Earth Island Inst. v. Mosbacher
ELR Citation: ELR 20843 No(s). 90-16581 (9th Cir. Apr 11, 1991)
The court affirms the district court's issuance of a preliminary injunction banning the importation into the United States of yellowfin tuna from Mexico under the Marine Mammal Protection Act (MMPA). Under the MMPA, the Secretary of the Treasury is required to ban imports of yellowfin tuna products from a foreign nation until the Secretary of Commerce certifies that nation's incidental kill rate of dolphins is comparable to that of the United States. The MMPA specifies that the total incidental kill rate of a foreign nation harvesting tuna in the eastern tropical Pacific Ocean will not be found comparable to the U.S. rate unless it is no more than 2.0 times the total incidental kill rate of the U.S. fleet and the total number of eastern spinner dolphins killed by the vessels of a harvesting nation does not exceed 15 percent of the total number of mammals killed by those vessels. Under regulations promulgated by the National Marine Fisheries Service (NMFS), the Secretary of Commerce may reconsider an embargo imposed on a nation whose incidental kill rate for a given year exceeds the statutory limits and may certify compliance with the statute based on data for only the first six months of the following year. Pursuant to this regulatory provision, the NMFS lifted a court-ordered embargo on Mexican tuna products.

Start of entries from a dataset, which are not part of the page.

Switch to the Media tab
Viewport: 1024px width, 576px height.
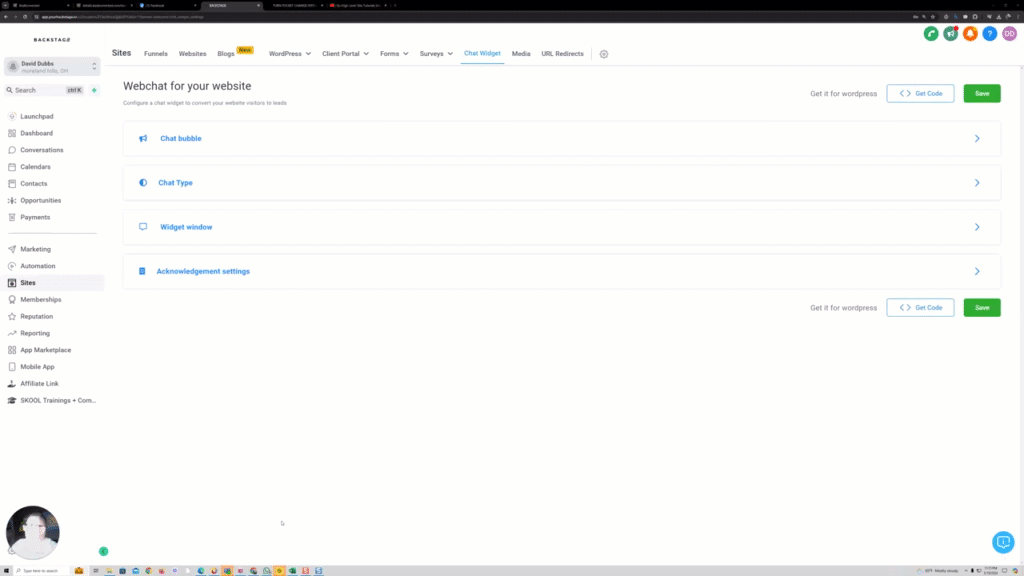pos(521,54)
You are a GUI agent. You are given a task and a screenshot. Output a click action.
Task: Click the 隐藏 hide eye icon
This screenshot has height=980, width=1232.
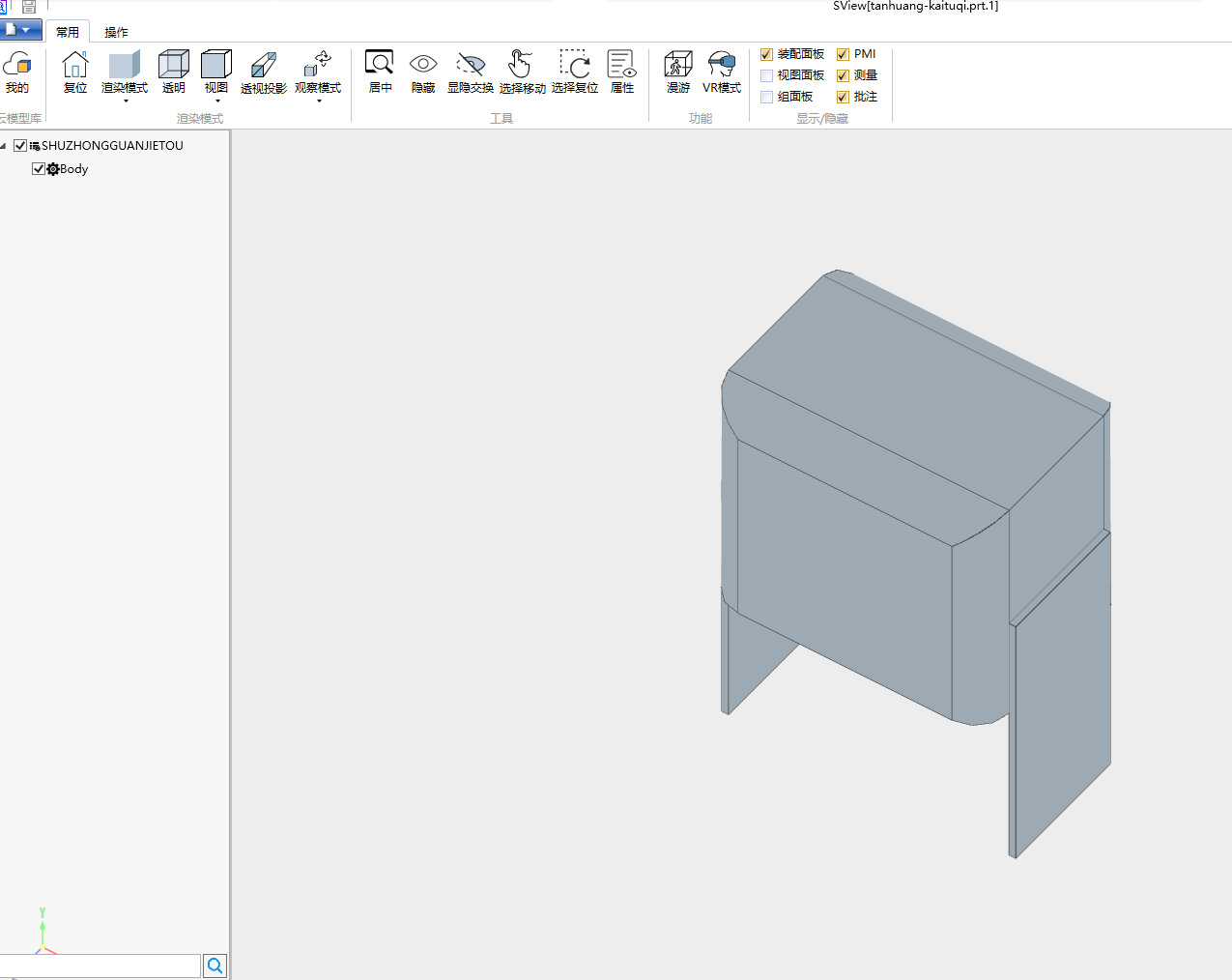[423, 72]

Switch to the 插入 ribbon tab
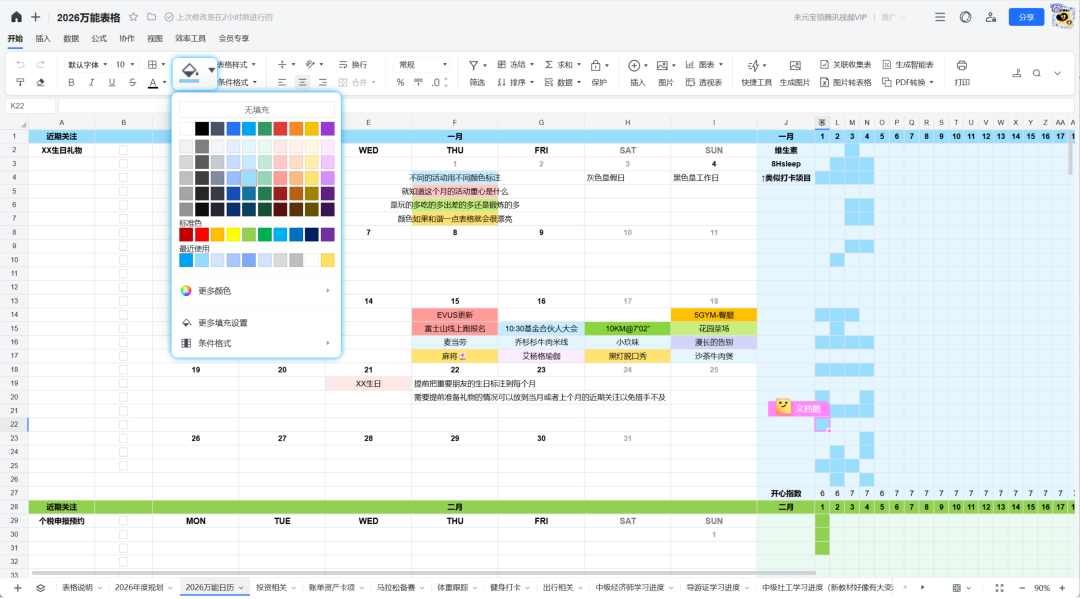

The court first holds that the NMFS' reconsideration provision is not within the discretion delegated to the government under the MMPA, because it conflicts with the language of the statute. The MMPA requires findings to be based on a full year's data. The court refuses to uphold the provision as a matter of policy, finding that it does not offer an incentive to foreign countries to speed up their efforts to meet the statutory standards. The record demonstrates that the provision allows foreign nations and the NMFS to withhold the release of negative findings until they have a subsequent set of positive findings, as occurred in the case of Mexico, thus circumventing the intent of Congress. The court finds that the NMFS' own record of nonenforcement of the Act prior to the Act being amended in 1988 belies the contention that the Agency seeks only to provide additional incentives consistent with Congress' intent.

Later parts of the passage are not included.